> **Records to process**:
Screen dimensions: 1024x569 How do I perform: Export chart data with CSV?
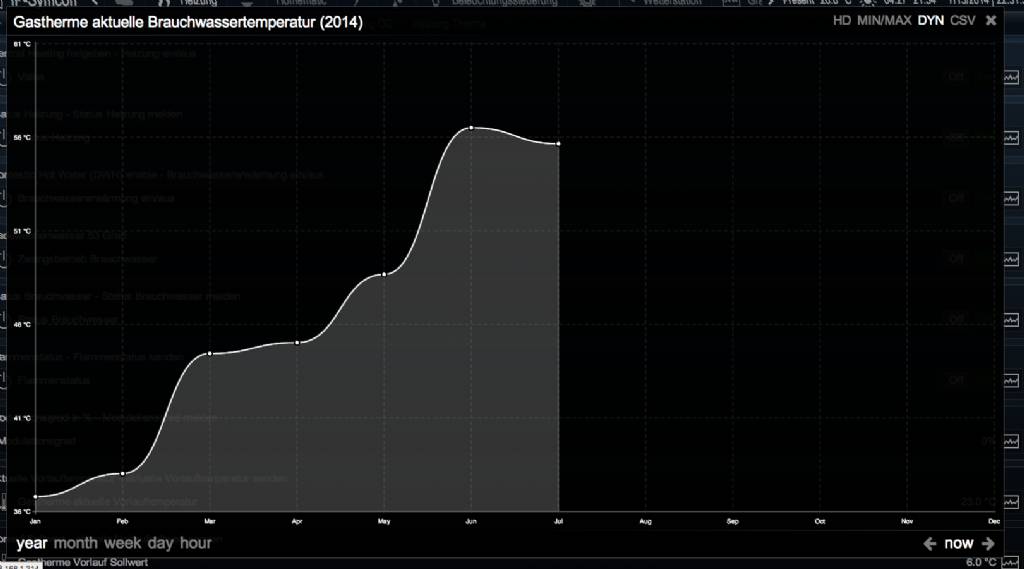click(x=963, y=21)
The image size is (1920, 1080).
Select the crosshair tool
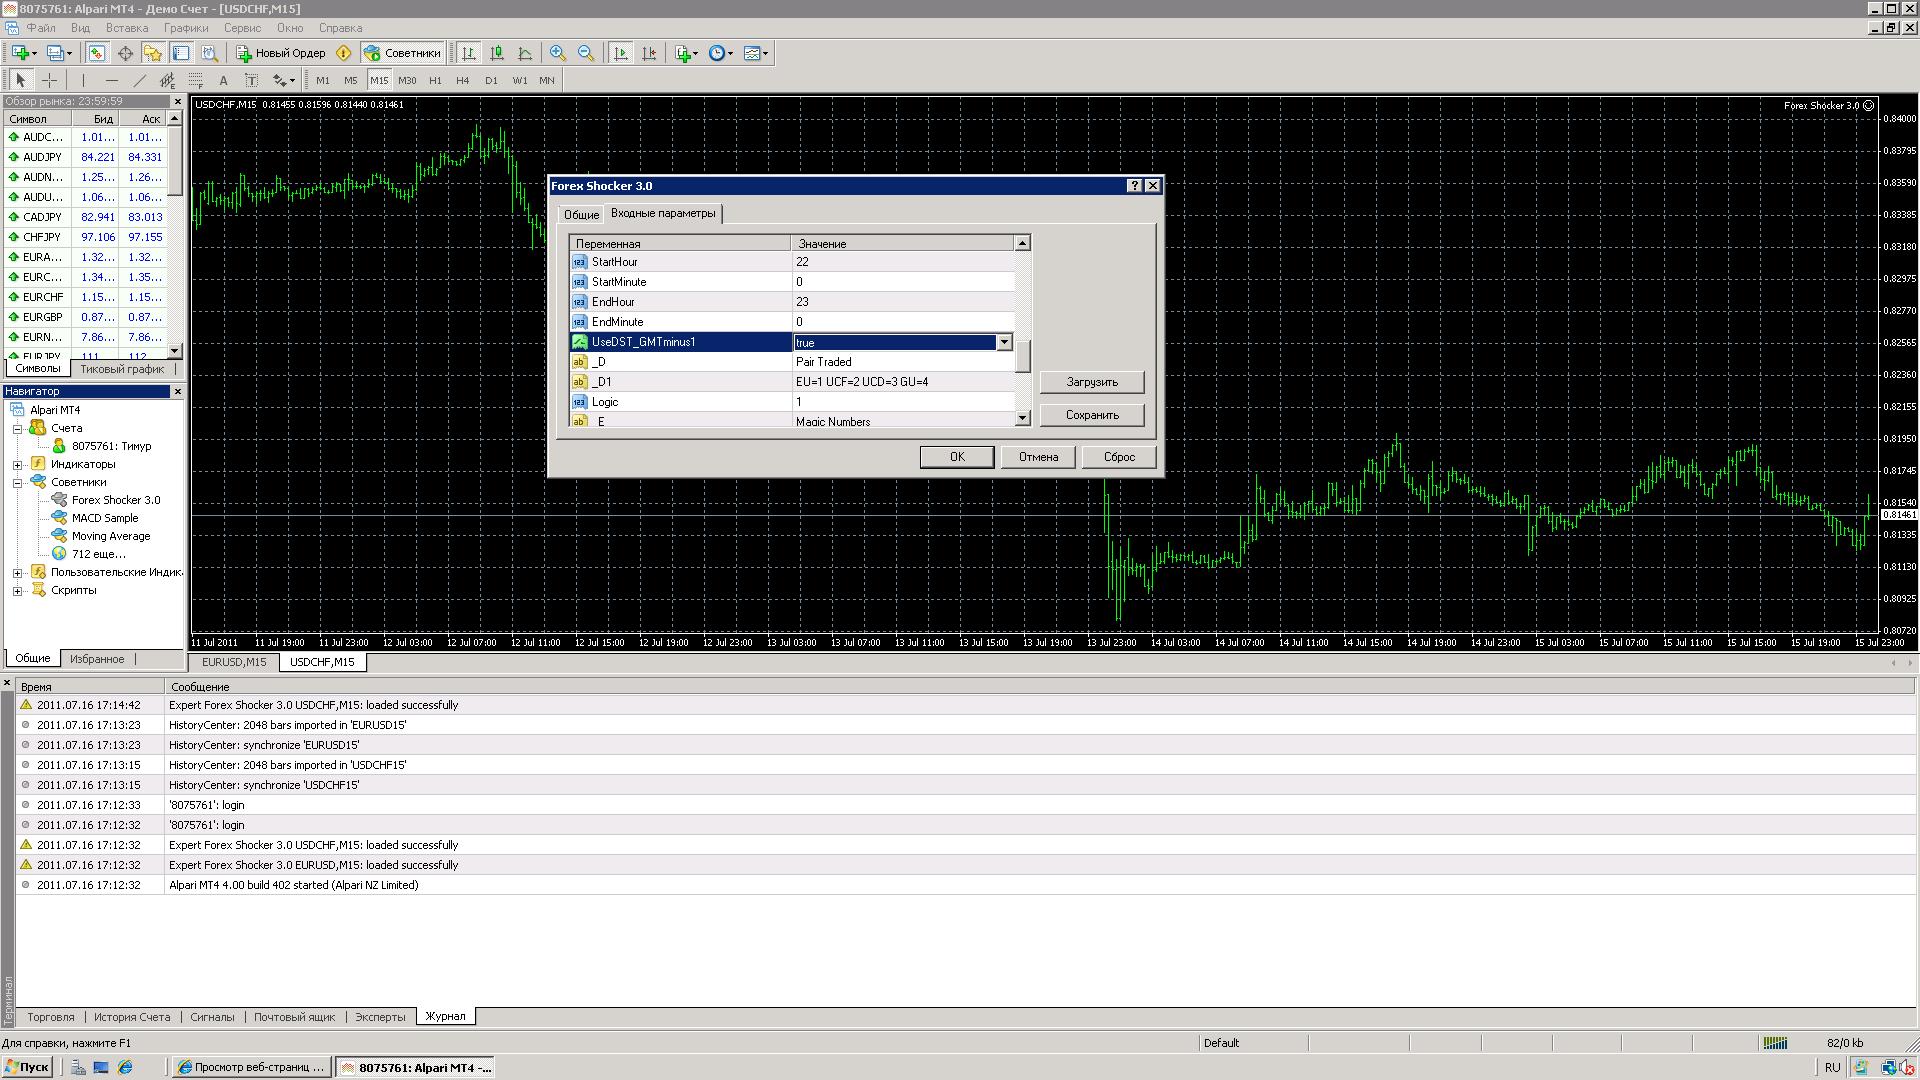[x=49, y=80]
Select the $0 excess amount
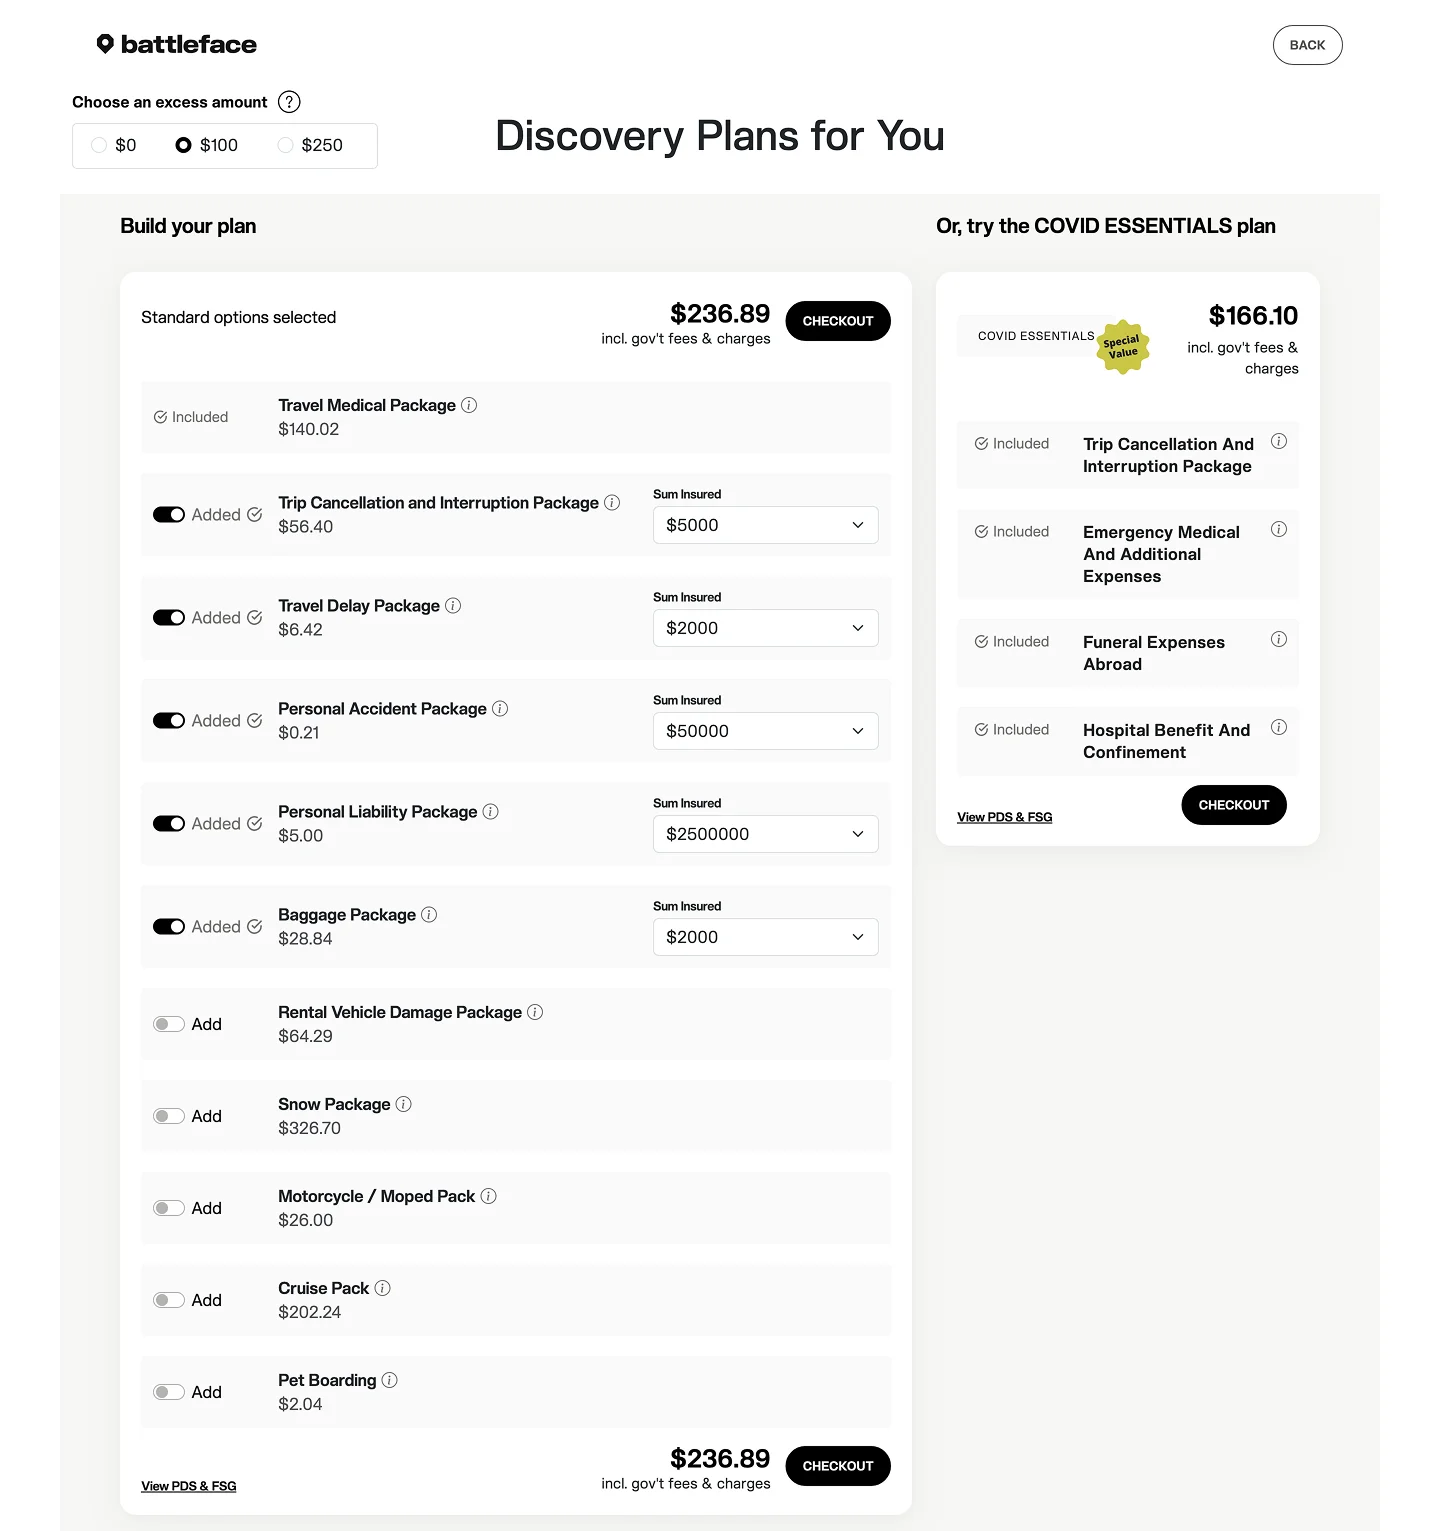This screenshot has height=1531, width=1440. [x=99, y=145]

> **About this exercise**: Set down every record exactly as written, but drop the pictures.

> **Result below**:
Screen dimensions: 1024x569 How do I perform: Export chart data with CSV?
click(x=963, y=21)
The image size is (1920, 1080).
Select the crosshair tool
[x=49, y=80]
Select the $0 excess amount
This screenshot has height=1531, width=1440. [x=99, y=145]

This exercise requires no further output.